- TASK: Print all of the records below again without a single difference.

- EXCERPTED RECORDS:
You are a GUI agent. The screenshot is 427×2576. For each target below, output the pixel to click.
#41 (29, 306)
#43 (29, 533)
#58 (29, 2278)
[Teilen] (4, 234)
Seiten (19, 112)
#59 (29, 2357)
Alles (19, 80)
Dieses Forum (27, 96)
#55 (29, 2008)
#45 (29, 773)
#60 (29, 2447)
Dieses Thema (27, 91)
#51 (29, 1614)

- EXERCISE ANSWER:
You are a GUI agent. The screenshot is 427×2576. For each target below, output the pixel to click.
#41 (29, 306)
#43 (29, 533)
#58 (29, 2278)
[Teilen] (4, 234)
Seiten (19, 112)
#59 (29, 2357)
Alles (19, 80)
Dieses Forum (27, 96)
#55 (29, 2008)
#45 (29, 773)
#60 (29, 2447)
Dieses Thema (27, 91)
#51 (29, 1614)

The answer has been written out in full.